Tuesday, October 31, 2017

I’m Going To Make You Suffer! (The Tyger)

The Tiger
He destroyed his cage
Yes
YES
The Tiger is out

(TW: Rape mention)

Brooklyn, New York, USA

[Father David O’Brien is tending to his flock when I arrive. Despite being 83, he is still active within his church, grown exponentially in the decades it’s been around. I stand in the back as he finishes teaching a class of teenagers “The Ecchoing Green” by William Blake. His recitation is almost as wondrous and terrifying as the words he is reading. When the discussion concludes and we are alone, he begins talking with great trepidation.]

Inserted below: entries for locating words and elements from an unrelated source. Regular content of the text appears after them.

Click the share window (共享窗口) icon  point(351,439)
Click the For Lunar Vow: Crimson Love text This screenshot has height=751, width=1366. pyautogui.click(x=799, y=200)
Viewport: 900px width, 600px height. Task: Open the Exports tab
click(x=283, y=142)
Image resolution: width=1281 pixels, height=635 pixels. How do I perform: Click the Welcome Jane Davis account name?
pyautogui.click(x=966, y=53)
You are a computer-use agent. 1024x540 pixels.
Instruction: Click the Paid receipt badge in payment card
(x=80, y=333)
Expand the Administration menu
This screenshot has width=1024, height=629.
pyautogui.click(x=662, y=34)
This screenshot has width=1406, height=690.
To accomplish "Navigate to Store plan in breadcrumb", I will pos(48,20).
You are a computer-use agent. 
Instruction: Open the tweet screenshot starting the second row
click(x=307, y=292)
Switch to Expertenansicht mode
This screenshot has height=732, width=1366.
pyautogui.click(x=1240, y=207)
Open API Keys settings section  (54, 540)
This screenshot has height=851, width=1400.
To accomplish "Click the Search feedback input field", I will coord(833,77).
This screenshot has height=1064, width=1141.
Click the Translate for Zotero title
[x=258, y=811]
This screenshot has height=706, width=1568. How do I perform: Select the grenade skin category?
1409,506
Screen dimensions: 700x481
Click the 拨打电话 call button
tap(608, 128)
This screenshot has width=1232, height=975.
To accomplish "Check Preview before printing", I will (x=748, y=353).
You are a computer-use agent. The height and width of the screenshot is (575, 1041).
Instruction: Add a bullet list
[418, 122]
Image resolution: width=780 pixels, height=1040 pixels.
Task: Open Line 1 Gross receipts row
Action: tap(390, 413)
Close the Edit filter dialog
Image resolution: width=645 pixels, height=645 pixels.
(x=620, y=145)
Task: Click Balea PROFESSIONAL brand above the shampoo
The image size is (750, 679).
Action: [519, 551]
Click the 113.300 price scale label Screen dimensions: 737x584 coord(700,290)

I knew him as a child. I thought he was a good boy back then. He would always bring his father lunch, he defended many children from bullies, and he was always a good Christian. I officiated his ceremony, and baptized his children. I thought he was a good man. And yet, seeing him now…

[He pauses.]

I think the news gets him wrong. They keep saying it was the War or the loss of his family that made him the man he is. If that were the case, there would be more people like him walking around: monsters who lash out at the world. Ones who think that the right way of dealing with the ills of the world is by bashing the skulls of the sick. [He sighs, rubbing his eyes with his thumb and index finger.]

And where do you think it started?

Lauren Buvoli.

[He interrupts before I could follow up on that.]

He was a quiet child for the most part, kept a small group of friends. He would mostly listen to what other people were talking about.  It took me a while to notice it. I was walking by his house one night; I think he was twelve at the time. His parents were having an argument, as many parents do. I couldn’t tell what they were arguing about, and he never mentioned it in confession. I only saw because I happened to glance by while walking home. There they were, arguing.
And in the background, I could see him. There was no expression on his face, no obvious sign that he was even listening to what his parents were prattling on about. Save one: his eyes. He had the dead eyes of a tiger in a cage, waiting to pounce on an unsuspecting person. And yet, they implied something bigger. Something that wouldn’t be caged at all, save if it wanted to. They were the same eyes that would haunt newspapers for years to come. It was then that I realized what he had done.

And that was? [Father David says nothing, instead he gets up to leave. He motions me to follow.]

It began when he was ten years old. His mother had told me that he had a fascination with stories, and she thought it would do him some good if he joined my reading group. For the most part, even now, the group consisted of teenagers whose parents wanted them out of the house, but not on the streets. They mostly didn’t care, letting two or three of their peers lead the discussion. Back then it was just Lauren Buvoli.
She was always kind. She never said a bad word to anyone, never knowingly hurt anyone and when told she unknowingly did so, she always tried to be there to help heal the wounds. She was his only friend. [Pauses.] There was one discussion, before it happened, that I think helps paint a picture as to why he did it. [Pauses.] All of it.
We were discussing a different Blake poem than the one you heard today: The Tyger, do you know it?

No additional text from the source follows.